Our investigation included only male cigarette smokers and our findings may not be directly generalizable to women and nonsmokers. The cholesterol-cancer associations we observed did not differ according to smoking dose or duration, however, and they were not confounded by smoking levels. Another limitation of the study is that we did not have information regarding use of cholesterol-lowering medications or other lipid fractions such as LDL cholesterol and triglycerides; however, with the average total-to-HDL cholesterol ratio being 5.36 in our study, the total cholesterol findings are likely to have been driven largely by LDL cholesterol and triglycerides. It is theoretically possible that our findings were influenced by competing risks; that is, if men with higher total serum cholesterol are more likely to die from cardiovascular causes, they might be at reduced risk of developing (or being diagnosed with) cancer. Because information on cholesterol levels and other cardiovascular risk factors was not updated during the longer follow-up period, we were not able to fully evaluate these characteristics as time-dependent variables.
In summary, higher circulating total and HDL cholesterol concentrations were associated with decreased risk of cancer, particularly for cancers of the lung and liver (total cholesterol) and lung, liver, and hematopoietic malignancies (HDL cholesterol). An influence of preclinical disease to lower cholesterol concentrations seems to explain some of the associations observed, particularly for total cholesterol, but we cannot completely rule out an etiologic role for low serum (primarily HDL) cholesterol.
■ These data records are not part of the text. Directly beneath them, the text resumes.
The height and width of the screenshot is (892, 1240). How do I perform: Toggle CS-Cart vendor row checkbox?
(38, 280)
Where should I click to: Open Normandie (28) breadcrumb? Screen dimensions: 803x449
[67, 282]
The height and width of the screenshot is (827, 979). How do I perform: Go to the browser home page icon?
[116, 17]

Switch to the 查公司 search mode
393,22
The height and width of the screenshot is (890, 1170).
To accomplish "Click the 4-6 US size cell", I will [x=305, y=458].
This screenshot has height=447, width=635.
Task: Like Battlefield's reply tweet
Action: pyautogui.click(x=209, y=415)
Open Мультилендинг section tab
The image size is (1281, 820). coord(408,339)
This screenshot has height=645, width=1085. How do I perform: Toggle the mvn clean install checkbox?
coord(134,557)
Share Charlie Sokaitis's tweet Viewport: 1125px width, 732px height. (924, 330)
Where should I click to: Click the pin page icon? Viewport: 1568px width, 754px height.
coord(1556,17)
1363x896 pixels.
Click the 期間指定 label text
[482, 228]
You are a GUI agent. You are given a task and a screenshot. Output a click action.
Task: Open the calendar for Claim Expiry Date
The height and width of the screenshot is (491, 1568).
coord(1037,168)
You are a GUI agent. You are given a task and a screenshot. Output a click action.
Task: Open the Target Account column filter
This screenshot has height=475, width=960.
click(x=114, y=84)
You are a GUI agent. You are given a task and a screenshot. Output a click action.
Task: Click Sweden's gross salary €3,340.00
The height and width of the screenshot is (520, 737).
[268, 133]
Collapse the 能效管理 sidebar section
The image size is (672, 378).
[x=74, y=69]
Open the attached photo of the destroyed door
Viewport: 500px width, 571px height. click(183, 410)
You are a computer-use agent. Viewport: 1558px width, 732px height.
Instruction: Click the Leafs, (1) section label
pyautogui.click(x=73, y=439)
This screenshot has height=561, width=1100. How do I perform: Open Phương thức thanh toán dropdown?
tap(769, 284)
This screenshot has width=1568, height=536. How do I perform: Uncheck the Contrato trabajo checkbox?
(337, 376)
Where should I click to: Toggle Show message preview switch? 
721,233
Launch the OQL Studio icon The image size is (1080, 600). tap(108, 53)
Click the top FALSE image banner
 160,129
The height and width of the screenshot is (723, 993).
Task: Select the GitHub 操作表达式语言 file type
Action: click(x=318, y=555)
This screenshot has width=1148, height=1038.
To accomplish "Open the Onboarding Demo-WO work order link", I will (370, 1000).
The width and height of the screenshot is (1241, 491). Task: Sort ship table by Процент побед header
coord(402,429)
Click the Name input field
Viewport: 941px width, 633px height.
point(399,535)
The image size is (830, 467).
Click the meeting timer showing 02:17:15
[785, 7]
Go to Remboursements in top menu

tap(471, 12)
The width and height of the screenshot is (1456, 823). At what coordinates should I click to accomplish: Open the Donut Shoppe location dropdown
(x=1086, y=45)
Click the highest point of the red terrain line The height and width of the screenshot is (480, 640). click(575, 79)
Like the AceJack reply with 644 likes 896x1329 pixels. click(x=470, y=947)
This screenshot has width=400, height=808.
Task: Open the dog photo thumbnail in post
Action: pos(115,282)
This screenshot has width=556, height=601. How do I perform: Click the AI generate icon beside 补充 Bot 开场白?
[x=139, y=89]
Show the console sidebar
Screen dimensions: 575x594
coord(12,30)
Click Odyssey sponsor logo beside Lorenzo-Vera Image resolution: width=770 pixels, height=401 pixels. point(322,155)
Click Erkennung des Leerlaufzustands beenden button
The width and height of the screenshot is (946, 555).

Additional studies in other populations that include women and nonsmokers, as well as experimental investigations of potential mechanisms such as cell membrane and inflammation effects, and more detailed analyses of differences by cancer stage or aggressiveness, will be useful for a more complete understanding of the circulating cholesterol–cancer relationship.
Disclosure of Potential Conflicts of Interest
No potential conflicts of interest were disclosed.